Après la journée de la gentillesse dimanche, William Goldnadel se penche sur cette France devenue cynique et brutale.

Dimanche 13 novembre. "Journée de la gentillesse". Encore que je n’apprécie guère l’inflation de journées symboliques qui dévaluent la valeur de celles retenues institutionnellement et qui font consensus, celle-là me parait, par comparaison, moins dérisoire que celle "du drapeau" suggérée il y a peu par une autoproclamée "droite humaniste".
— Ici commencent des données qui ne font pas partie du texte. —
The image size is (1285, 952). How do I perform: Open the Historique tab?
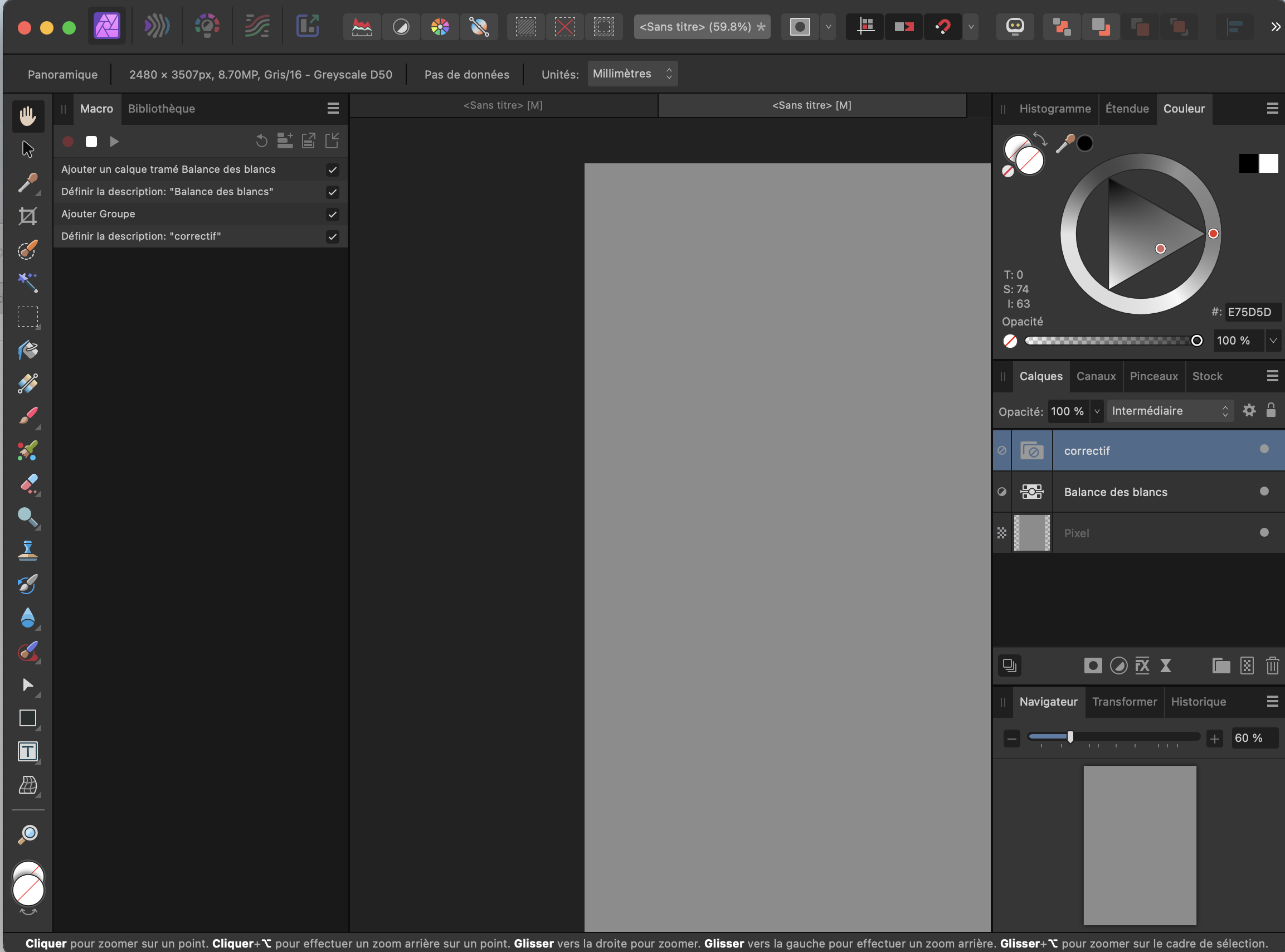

La gentillesse, la bonté, valeurs déprisées par le cynisme dévastateur de la méchanceté promue médiatiquement. La France des années 60 aura ainsi basculé de Fernand Raynaud à Guy Bedos, de Tintin à un Hara-Kiri "bête et méchant ". Les ados ont troqué leurs gentils sourires d’enfants pour un rictus ironique censé être plus futé. L’idéologie dominante des années 70 a raillé la charité trop catholique qui donne bonne conscience mais n’a pas empêché, pour cause de crise, les restos du cœur à gauche. Elle a moqué "le paternalisme patronal" des Michelin et des Boussac, qu’on regrette depuis les traders branchés et sans scrupules et les seigneurs sans morale ni culture du CAC 40.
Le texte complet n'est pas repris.